L’observation dans le visible est classique. Elle a permis de construire la courbe de lumière, montrant qu’il s’agit d’une SN II, et de photographier son spectre.

Il a été possible de séparer dans la courbe de lumière, la partie produite par la désintégration du Ni de celle due au cobalt.

Observation en rayons X


SN 1987A en rayons X, prise par le satellite Chandra en janvier 2000
NASA/CXC/SAO/PSU/D.Burrows et al.

Cette photo a été prise dans le domaine X par le satellite Chandra. Elle montre une nébuleuse en expansion, constituée de gaz assez chaud pour produire des rayons X : sa température atteint les 10 millions de degrés. C’est la première observation d’une supernova en rayons X.

La nébuleuse est aussi observable en lumière visible. Le HST a montré une augmentation de brillance d’un anneau de matière entourant l’étoile détruite. Cet anneau provient d’éjection de matière bien antérieure à l’explosion, datant de plusieurs centaines d’années. Sa vitesse d’expansion est de l’ordre de celle d’une nébuleuse planétaire. Le gaz éjecté lors de l’explosion est beaucoup plus rapide, il s’échappe à 4.500 km s-1. L’arrivée de ce gaz dans l’ancienne nébuleuse produit une onde de choc, qui explique son chauffage.

Observation des neutrinos

Il s’agit là d’une grande première. La théorie prévoit une forte émission de neutrinos juste avant l’explosion (neutrinos responsables du refroidissement du cœur). Mais ils n’avaient jamais été observés, par manque de détecteurs.

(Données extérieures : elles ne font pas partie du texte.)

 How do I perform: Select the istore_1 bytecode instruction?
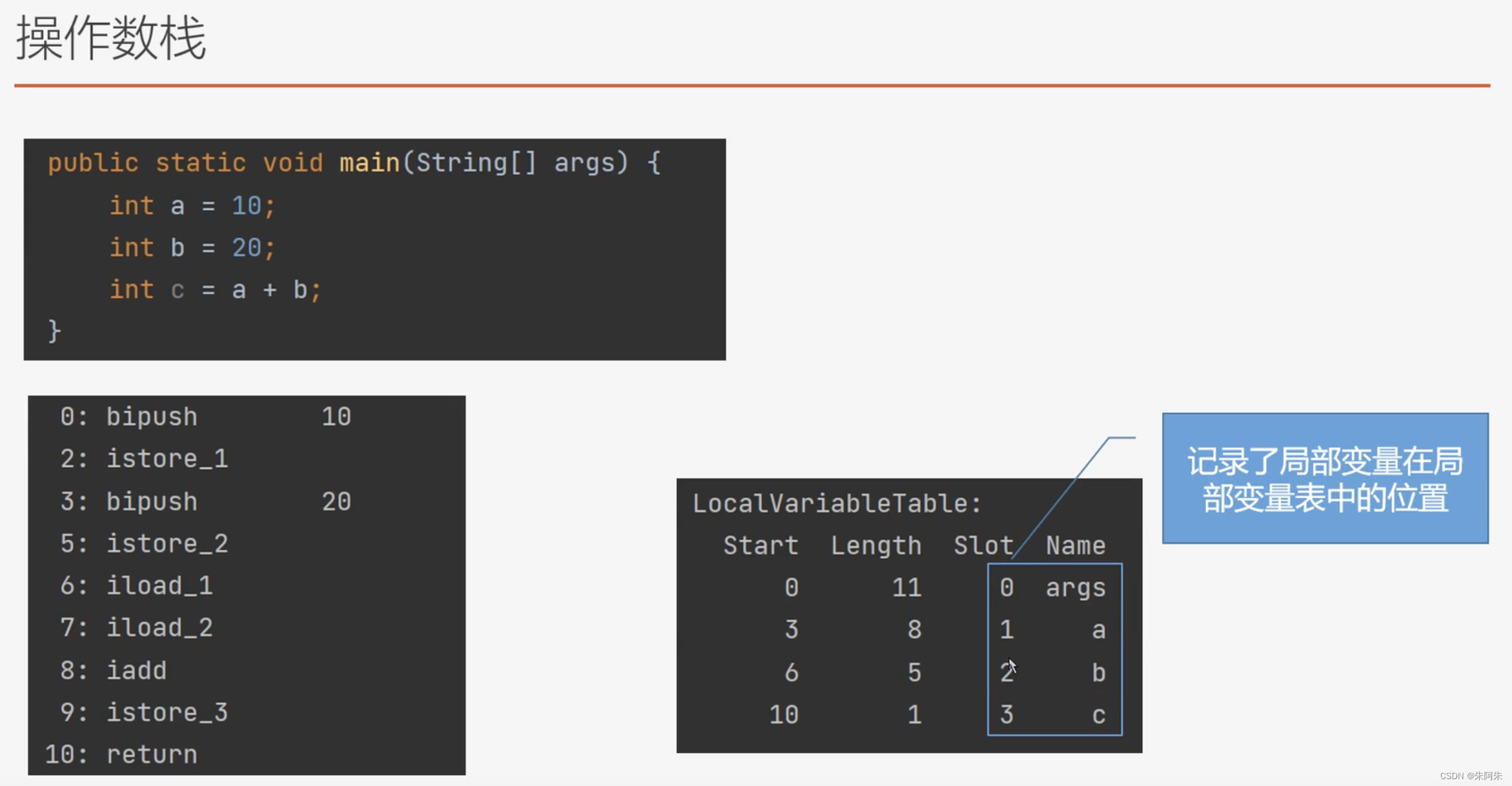(155, 460)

Il est bien évident que l’on n’a pas construit les détecteurs de neutrinos pour observer les supernovæ. Leur but était d’évaluer les possibilités de désintégration du proton. Ils ont montré que ce dernier, s’il se désintègre, possède une période supérieure à l’âge de l’Univers (on se rappelle que le neutron isolé a une durée de vie de l’ordre du quart d’heure).

Ces détecteurs ont un autre résultat, double, à leur actif : ils ont d’abord mesuré un déficit des neutrinos solaires, par rapport à ce qu’on attendait théoriquement. Ils ont montré ensuite que le neutrino a une masse non nulle, bien qu’extrêmement faible, ce qui permet l’oscillation du neutrino (changement de neutrinos électroniques en neutrinos muoniques ou tauiques). C’est l’explication du déficit.

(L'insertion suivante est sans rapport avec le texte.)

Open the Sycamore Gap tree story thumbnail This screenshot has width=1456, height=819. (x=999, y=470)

Enfin, en 1987, ils ont détecté les neutrinos produits par l’explosion de SN 1987 A, ou plus exactement les neutrinos qui ont refroidit le cœur, entraînant sa contraction puis son explosion. Ces neutrinos ont été observés quelques heures avant le phénomène visible, ce qui est bien compatible avec le délai qu’on attend. La bouffée de neutrinos a duré une dizaine de secondes.

Cet exploit est très important, car il renforce la base observationnelle des modèles de supernovæ.

Etoile à neutrons

On s’attendait à observer un pulsar à la place de l’étoile. Ce n’est pas le cas… Ceci est bien regrétable, puisque le tableau n’est pas complet. Mais toute étoile à neutrons n’est pas forcément un pulsar. Il faut pour cela qu’elle possède un fort champ magnétique (c’est le cas), qu’elle tourne rapidement sur elle-même (c’est aussi le cas), qu’elle émette un rayonnement intense à ses pôles magnétiques (on peut penser qu’elle le fait), mais il faut enfin que le rayonnement soit dirigé vers la Terre au cours de la rotation. Peut-être ce point n’est-il pas satisfait, nous empêchant d’observer.

Données

Luminosité neutrinique :5 1051 erg s-1
Durée de la bouffée de neutrinos :10 s
Energie d’un neutrino :10 Mev
Energie totale :3,5 1053 erg
Rayon :10 km
Libre parcours moyen d’un neutrino :10 m

L’ensemble de ces données est compatible avec ce que l’on attend d’une étoile à neutrons.